Camrelizumab

Monoclonal antibody
- Type: Whole antibody
- Source: Humanized
- Target: PD1

Clinical data
- Other names: SHR-1210
- ATC code: L01FF14 (WHO) ;

Identifiers
- CAS Number: 1798286-48-2;
- DrugBank: DB14776;
- UNII: 73096E137E;
- KEGG: D13234;

= Camrelizumab =

Pharmaceutical drug

Camrelizumab (INN; development code SHR-1210) is an anti-PD-1 immune checkpoint inhibitor that is being investigated for hepatocellular carcinoma and Hodgkin lymphoma.
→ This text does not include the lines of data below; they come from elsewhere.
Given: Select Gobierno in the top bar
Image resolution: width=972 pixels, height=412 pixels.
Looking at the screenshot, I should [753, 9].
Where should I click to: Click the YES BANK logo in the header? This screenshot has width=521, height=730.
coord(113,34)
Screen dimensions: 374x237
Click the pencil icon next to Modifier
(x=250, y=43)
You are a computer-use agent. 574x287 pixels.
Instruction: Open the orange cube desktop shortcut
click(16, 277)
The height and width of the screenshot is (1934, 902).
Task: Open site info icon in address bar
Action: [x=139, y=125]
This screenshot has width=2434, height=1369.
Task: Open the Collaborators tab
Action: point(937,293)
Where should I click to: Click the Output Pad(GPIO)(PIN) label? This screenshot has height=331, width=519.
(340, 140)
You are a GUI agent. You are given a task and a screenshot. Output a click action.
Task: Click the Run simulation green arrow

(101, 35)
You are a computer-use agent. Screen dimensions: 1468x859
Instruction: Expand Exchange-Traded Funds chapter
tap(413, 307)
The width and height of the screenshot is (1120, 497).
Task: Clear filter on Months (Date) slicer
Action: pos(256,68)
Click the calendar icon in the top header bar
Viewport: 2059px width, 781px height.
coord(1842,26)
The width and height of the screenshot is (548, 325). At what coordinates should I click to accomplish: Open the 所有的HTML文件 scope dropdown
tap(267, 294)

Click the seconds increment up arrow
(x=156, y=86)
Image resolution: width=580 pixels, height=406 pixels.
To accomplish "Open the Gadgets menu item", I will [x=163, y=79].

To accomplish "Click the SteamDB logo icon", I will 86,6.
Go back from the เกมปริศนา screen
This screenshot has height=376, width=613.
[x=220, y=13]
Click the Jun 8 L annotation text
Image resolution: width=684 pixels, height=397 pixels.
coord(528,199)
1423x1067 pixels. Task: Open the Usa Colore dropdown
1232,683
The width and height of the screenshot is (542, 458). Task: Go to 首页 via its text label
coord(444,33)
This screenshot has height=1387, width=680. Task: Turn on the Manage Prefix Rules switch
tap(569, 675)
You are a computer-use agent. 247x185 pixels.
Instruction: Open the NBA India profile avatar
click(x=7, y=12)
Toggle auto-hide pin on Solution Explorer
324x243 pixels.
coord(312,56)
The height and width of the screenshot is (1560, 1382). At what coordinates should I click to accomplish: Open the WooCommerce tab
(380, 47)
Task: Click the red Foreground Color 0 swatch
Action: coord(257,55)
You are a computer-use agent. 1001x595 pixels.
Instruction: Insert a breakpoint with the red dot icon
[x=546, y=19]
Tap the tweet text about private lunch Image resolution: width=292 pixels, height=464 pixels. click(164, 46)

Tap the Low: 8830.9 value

PD-1 is programmed cell death protein 1.

The drug is being developed by Jiangsu HengRui Medicine Co., Ltd. As of 2019, camrelizumab is undergoing Phase II/III trials.

In China, in May 2025 camrelizumab was conditionally approved for use in combination with famitinib for the treatment of recurrent or metastatic cervical cancer in patients who have failed prior platinum-based chemotherapy and have not received prior bevacizumab.

Camrelizumab was approved in Russia in November 2024 under the brand name Areima. Its approved indications include certain forms of esophageal cancer, nasopharyngeal carcinoma, NSCLC, and TNBC.